Don't include any picture when you restate the data word for word.

[Dataset records Boundary: Start]

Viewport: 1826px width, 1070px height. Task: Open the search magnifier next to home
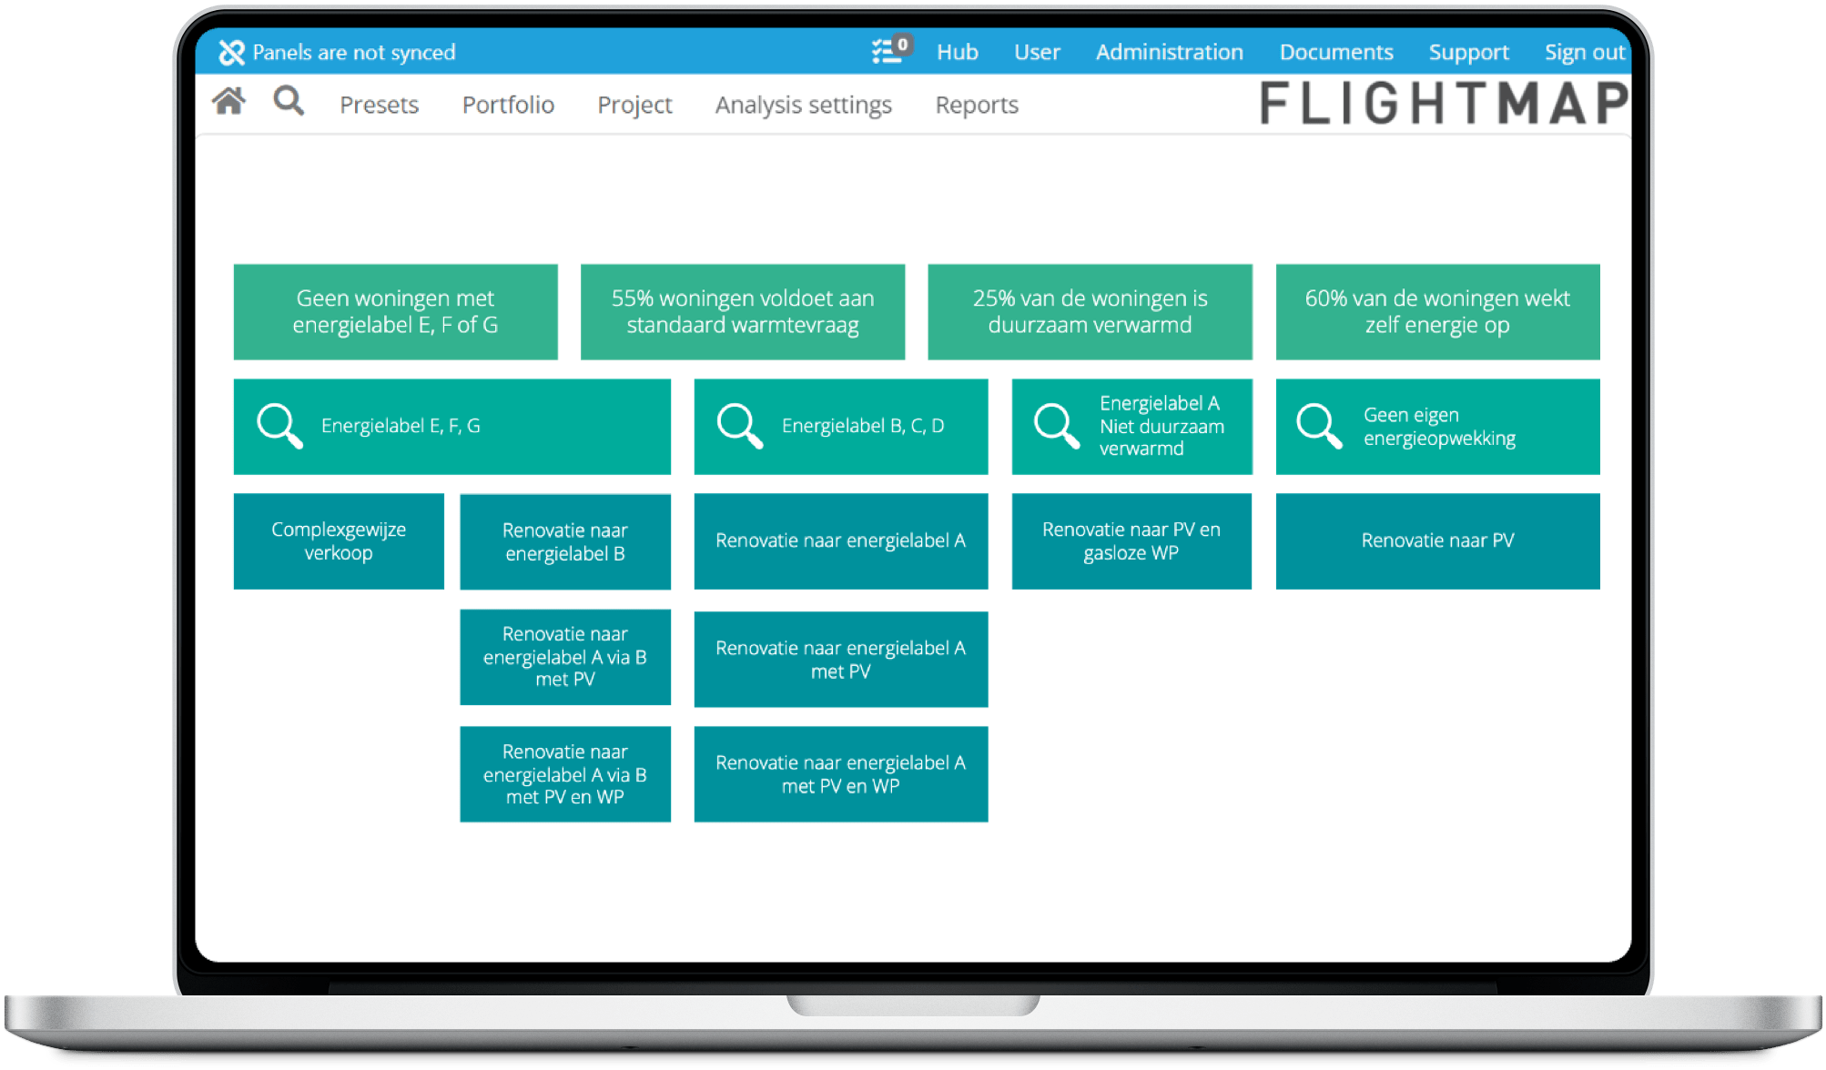pos(289,103)
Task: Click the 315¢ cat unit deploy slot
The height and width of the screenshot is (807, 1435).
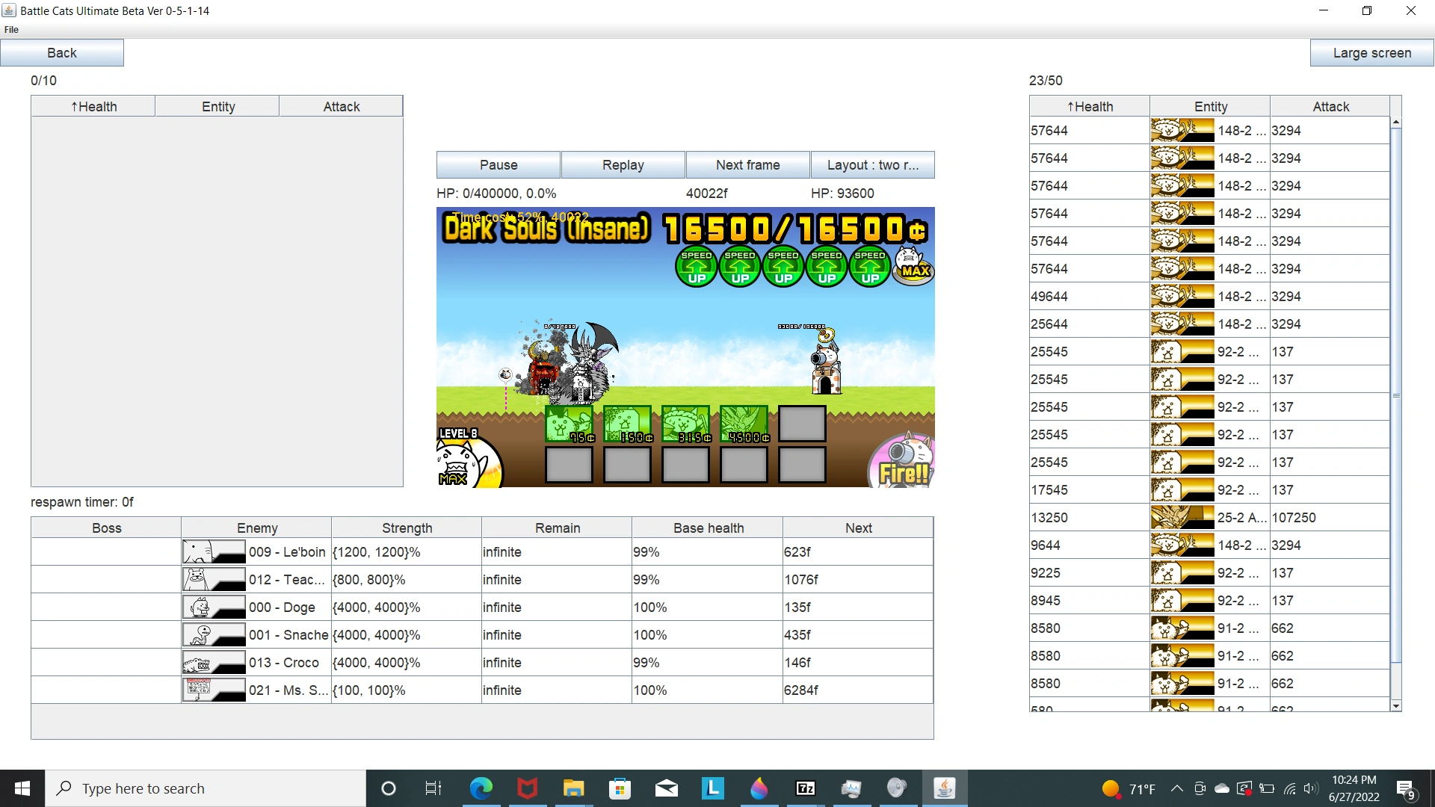Action: [x=685, y=424]
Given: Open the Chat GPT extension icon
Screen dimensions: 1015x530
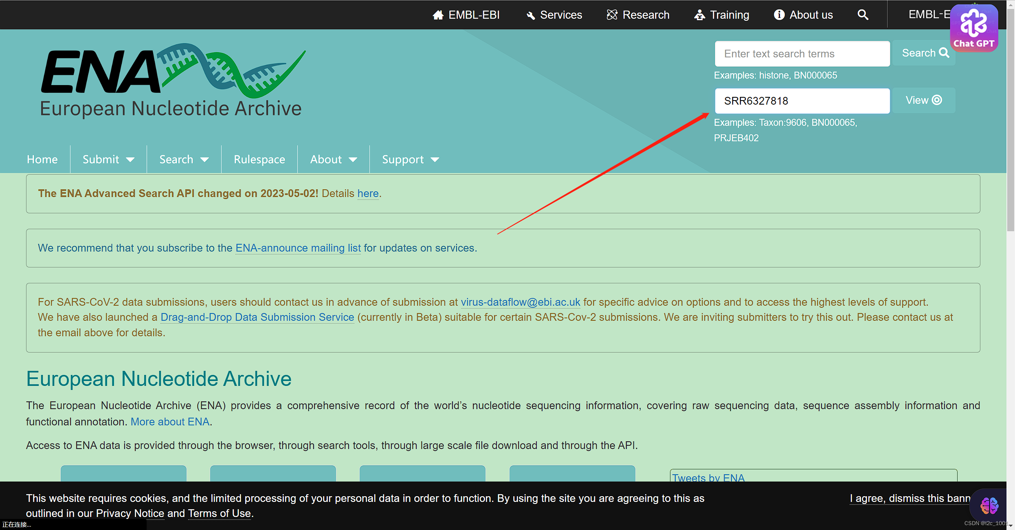Looking at the screenshot, I should [974, 28].
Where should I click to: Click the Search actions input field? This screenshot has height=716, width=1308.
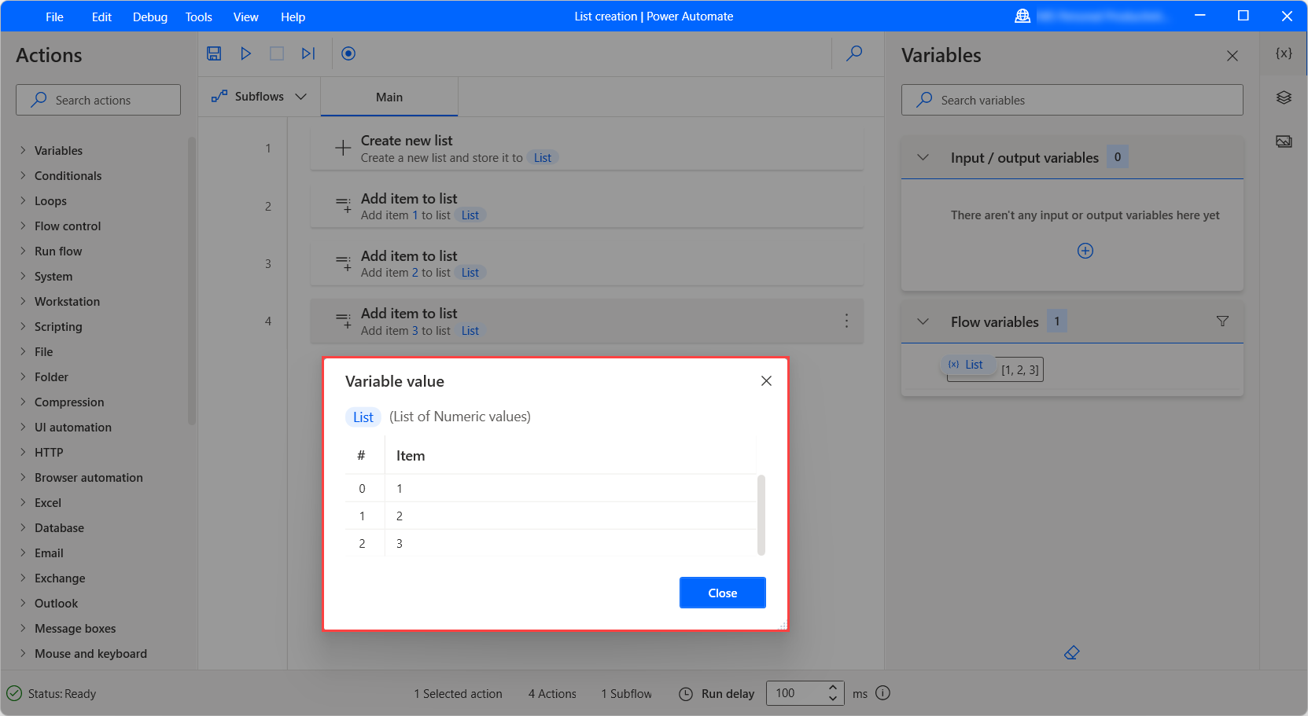point(98,100)
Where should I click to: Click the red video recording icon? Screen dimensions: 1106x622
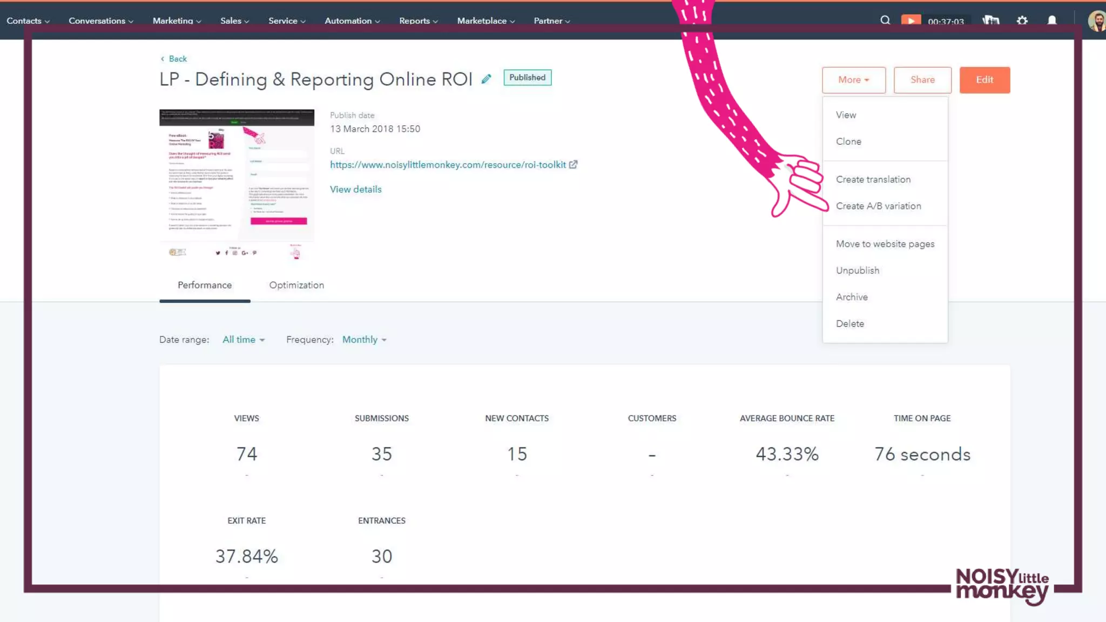click(911, 21)
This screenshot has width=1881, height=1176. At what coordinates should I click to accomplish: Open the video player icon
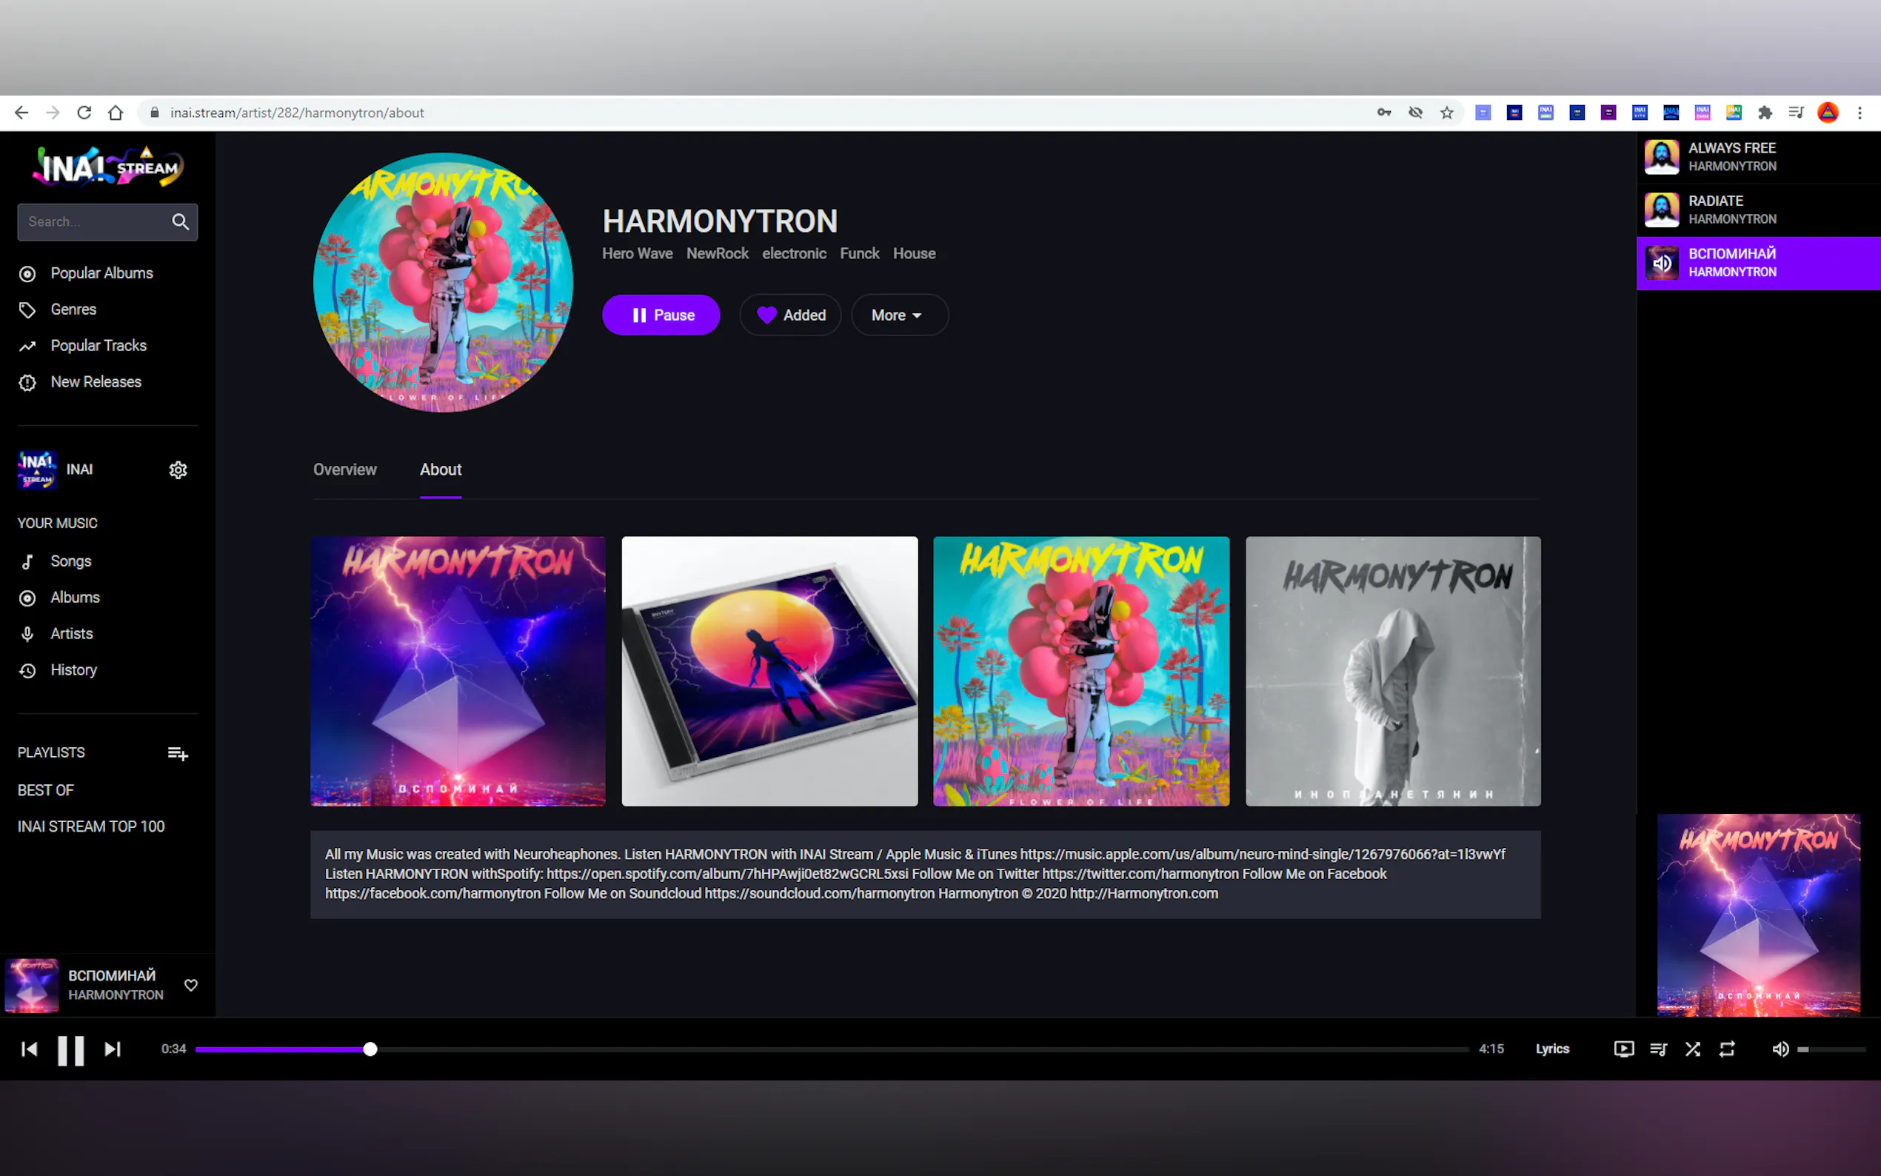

[Dataset records Boundary: End]

* Result for this exercise *
Viewport: 1826px width, 1070px height. Task: Open the search magnifier next to home
pos(289,103)
Task: Click the 315¢ cat unit deploy slot
The height and width of the screenshot is (807, 1435).
Action: [x=685, y=424]
Given: Open the Chat GPT extension icon
Screen dimensions: 1015x530
Looking at the screenshot, I should [974, 28].
Where should I click to: Click the Search actions input field? This screenshot has height=716, width=1308.
point(98,100)
Where should I click to: Click the red video recording icon? Screen dimensions: 1106x622
click(911, 21)
This screenshot has width=1881, height=1176. At what coordinates should I click to accomplish: Open the video player icon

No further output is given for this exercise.